As I am sure you have heard in the media, the devastation on the coastline from lower Manhattan and all through the Jersey shore to Atlantic City is horrendous. A quarter of a million people in lower Manhattan without power which means no water, no heat, no cooking facilities. Over one hundred  homes in Breezy Point NY burned to the ground. Miraculously, nobody perished in the blaze.Rockaway Beach, NY (affectionately known in the old days as Ballybunion USA) just a memory of what it once was.

The entire Jersey shore has been wiped out with hotels, private beachfront homes and miles and miles of boardwalk gone. So many families homeless in the aftermath, so many lives ruined by the wrath of mother nature.

When, as a child back in Listowel, we would experience a storm, the older people would talk about “The night of the big wind” I had no idea what the fuss was about but I certainly do now. I have never heard such gale force winds. Up to 80 miles an hour, windows shaking, trees uprooted and flashing lights in the sky.

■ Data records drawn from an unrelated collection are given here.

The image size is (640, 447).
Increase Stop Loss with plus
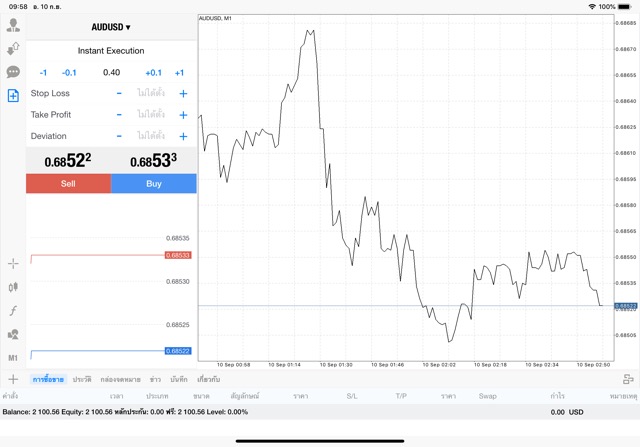183,93
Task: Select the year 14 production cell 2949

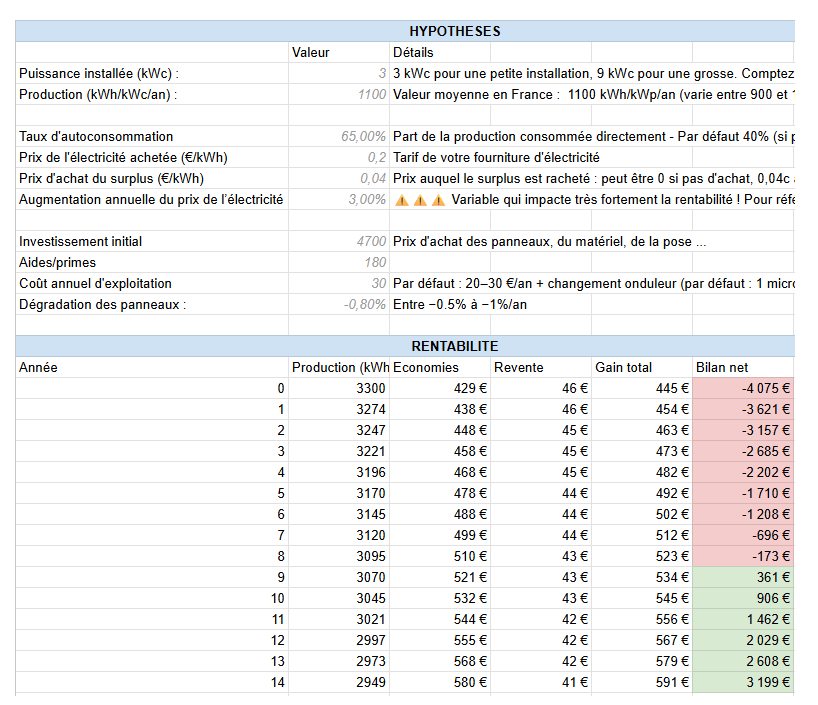Action: point(339,682)
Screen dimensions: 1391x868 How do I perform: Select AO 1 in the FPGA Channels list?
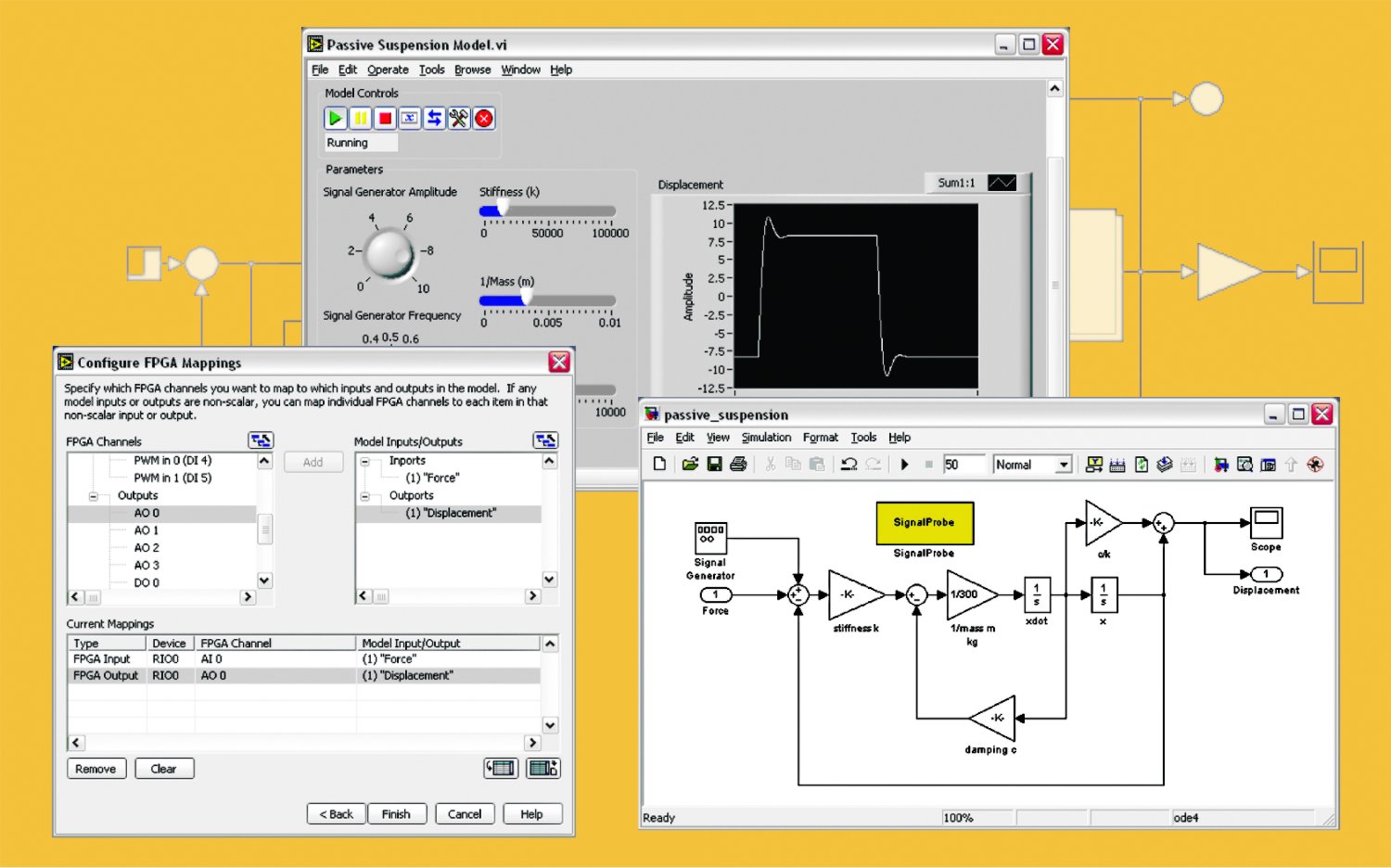click(x=147, y=530)
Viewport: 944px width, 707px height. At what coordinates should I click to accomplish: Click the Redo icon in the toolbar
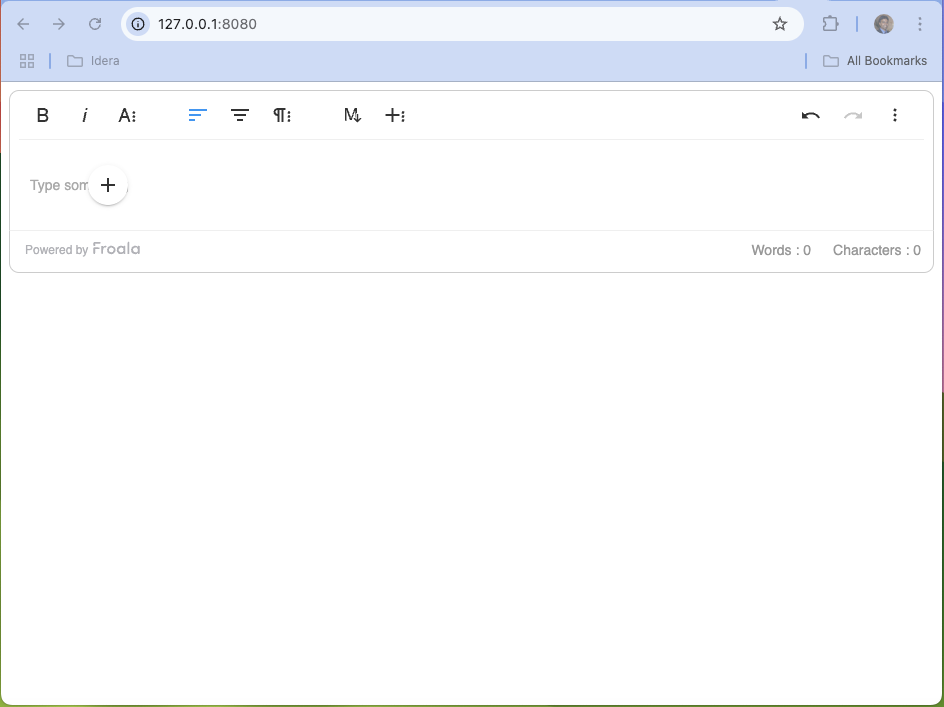tap(853, 115)
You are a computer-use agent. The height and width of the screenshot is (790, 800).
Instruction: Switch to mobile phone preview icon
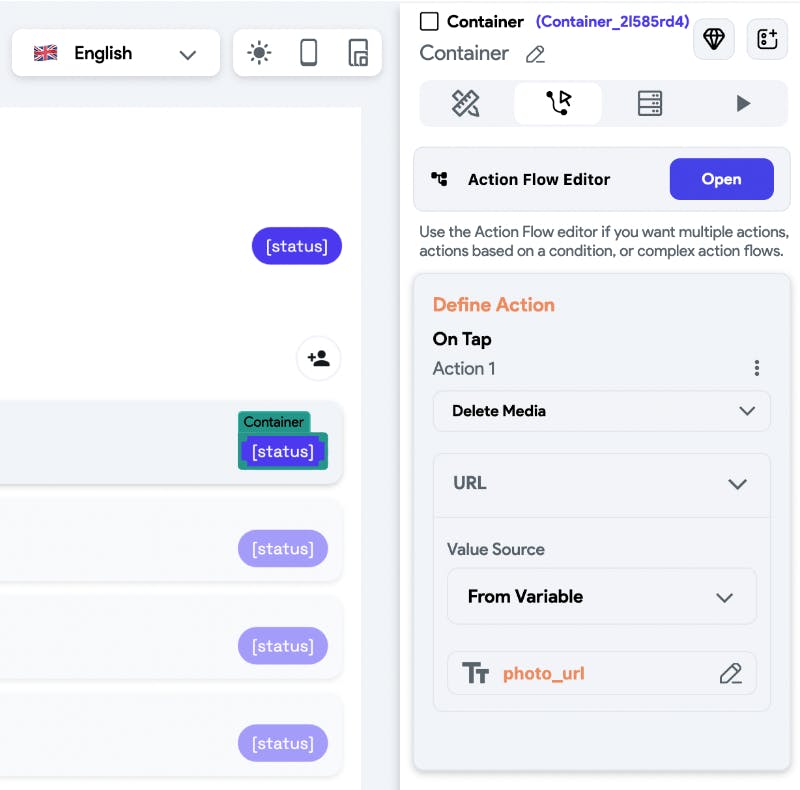pos(309,53)
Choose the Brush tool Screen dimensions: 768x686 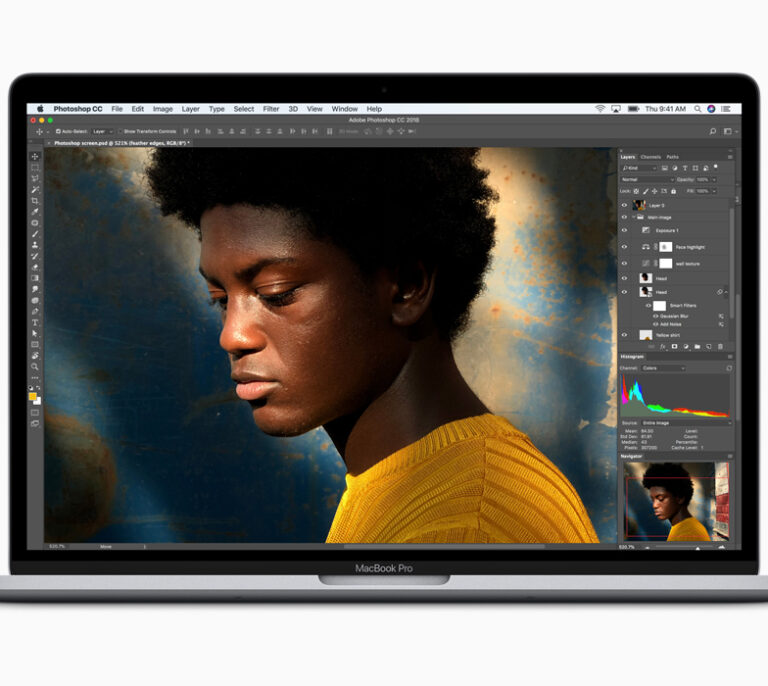(x=35, y=234)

The flashing lights we found out later were transformers exploding.

Incredibly, only about forty lives were lost and most of those were people who refused to follow orders to “Stay inside your homes” and ending up being struck by falling trees and live electrical wires on the ground.

Most of us (The Irish in partulicar) have always had an ongoing romantic affair with the sea but we are all realizing that the sea and nature in general can turn on us in an instant and many can be left with broken hearts and broken lives.

On a happier note, as the sea grows calm once again, the attached picture shows that everything has it’s time and place and tonight we feel that God is still in the heavens and all will be right with the world once again.

Regards,

Marie Shaw


Calm after the storm

And

Still standing in the midst of the devastation ay Breezy Point New York.